O Satanás, à janela, soluçava, com o rosto escondido nas mãos. Mas, de repente, uma gritaria confusa soou lá fora. Um magote do povo aproximava-se entre aclamações: a alma brasileira andava na rua, exultando e cantando, na aurora da emancipação. E aos ouvidos do escultor chegou distintamente a aclamação popular:

- D. Pedro! D. Pedro! D. Pedro!

- Paulo! meu Paulo! - gemia a pobre louca na sua agonia.

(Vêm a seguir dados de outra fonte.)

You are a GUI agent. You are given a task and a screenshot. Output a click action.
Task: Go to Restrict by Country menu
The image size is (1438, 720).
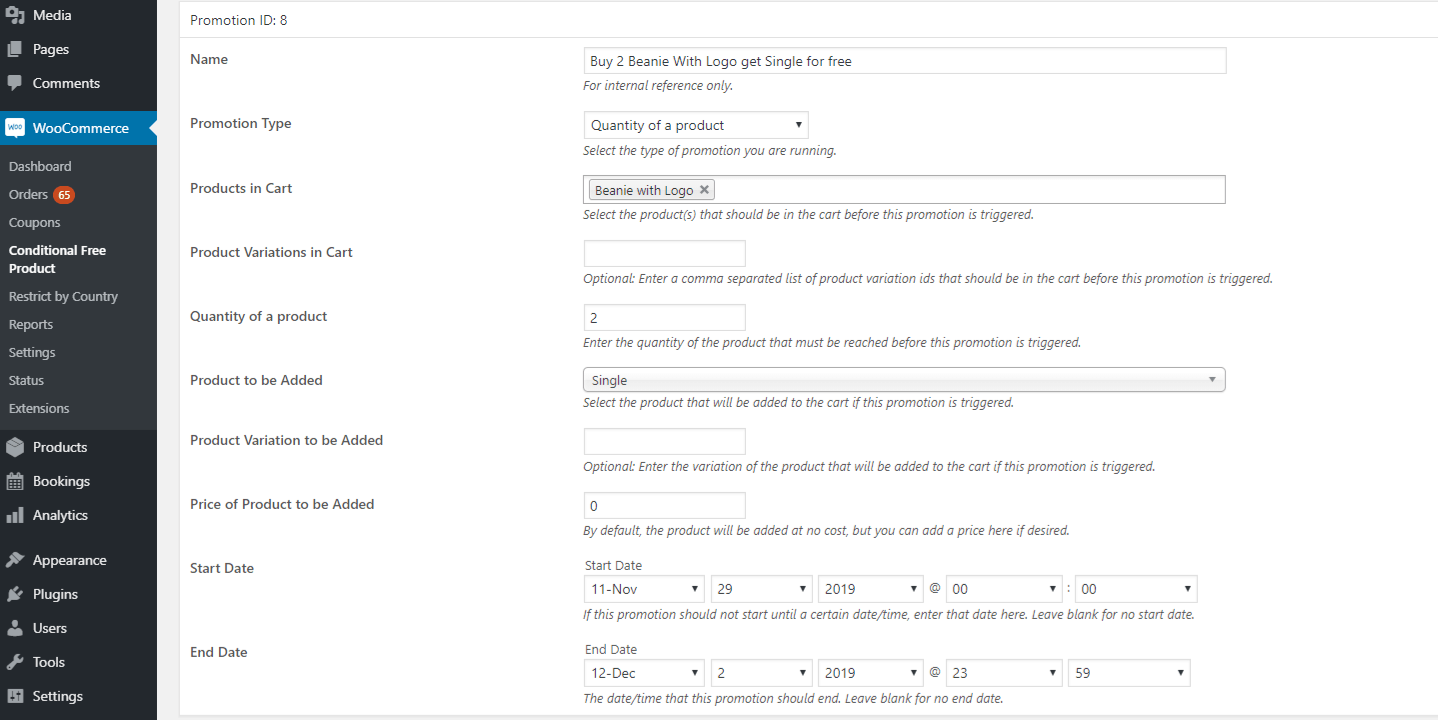[63, 296]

O Satanás foi ajoelhar-se aos pés do leito. Oh! era demais! era demais! o outro vencia, aclamado e forte, enquanto ela, a sua filha, morria!

- D. Pedro! D. Pedro! - gritava o povo mais perto.

- Paulo! meu Paulo! - ouviu-se a voz de Branca, ainda uma vez.

A voz saía-lhe agora difícil e fraca, soluçante, como um gemido, da boca que a hemoptise pintava a carmim, e que na alvura polar da sua face parecia a poética e misteriosa flor das neves da Lapônia.

- D. Pedro! D. Pedro!

Todo o corpo da moribunda estremeceu, inteiriçaram-se-lhe os braços, vidraram-se-lhe os olhos. Um último suspiro lhe saiu da boca:

- Paulo! - e ficou imóvel.

O Satanás atirou-se de bruços, com um grande grito de desespero. E o povo passava justamente sob as janelas do atelier: e a aclamação troou, violenta e vitoriosa, invadindo a sala:

- D. Pedro! D. Pedro! D. Pedro!

O temperamento do Satanás reagiu logo contra a sua grande dor sagrada.

Morta... Que lhe restava fazer? renunciar a luta, fugir para longe, para muito longe da terra maldita onde sofrera tanto, e ir preparar nas trevas do seu exílio voluntário, a obra sinistra da vingança, fazê-la amadurecer longamente, até que soasse a hora oportuna para fazê-la rebentar aos pés do príncipe... Mas não quis partir sem levar a filha consigo. Não a levaria viva, mas modelada na pedra dura, que, nas suas alucinações ele procuraria aquecer e animar, a custa de beijos e de abraços.

E atirou-se desesperadamente ao trabalho. Todo o seu talento, estragado e consumido pelo ócio e pelas orgias, voltou como por encanto, ao apelo da dor suprema que lhe vergastava a alma. Ao toque dos seus dedos, o gesso dócil se submetia, obedecendo-lhe aos caprichos da inspiração.

Toda a noite e toda a manhã seguinte, o escultor trabalhou sem descanso. O atelier, abandonado e poeirento, encheu-se de alegria e de vida. O sopro do trabalho animava tudo aquilo; e quando, de madrugada, o sol entrou vitoriosamente pelas janelas, vindo encontrar o artista embebido na sua obra piedosa, as estátuas pareciam sorrir...

Pouco a pouco, da massa informe do gesso, Branca saia, ressuscitada pelo amor do artista. Cercaram-lhe a fronte as ondas do cabelo, rasgaram-se-lhe os olhos, arqueou-se-lhe a boca dum sorriso inocente, empinou-se-lhe o colo virginal.

E ela aparecia assim aos olhos do escultor e ao coração do pai, tão pura e tão bela, como naqueles tempos felizes em que o alcoviteiro do príncipe ia purificar-se, ao seu lado, no pequeno santuário da rua do Conde...

Quando a estátua ficou pronta, o estatuário ajoelhou-se. Duas lágrimas rolaram pelas suas faces: e ele rezou, talvez pela primeira vez na vida.

Mas, acabada a oração, o Satanás transfigurou-se: era outra vez o mesmo espírito forte, o mesmo ousado e diabólico espírito da vingança e do ódio.

Levantou-se, olhou para o mar que se estendia infinito e calmo, ergueu o braço num juramento solene de nunca esquecer e nunca perdoar...

No outro dia, o Satanás fazia-se de vela, a bordo de um navio negreiro, para longe das terras do Brasil; e Branca ficava sob a lápide fria de uma sepultura do cemitério do Carmo, transformando a sua carne moça na seiva que mais tarde rebentaria em rosas na terra que ela purificara com a sua rápida passagem.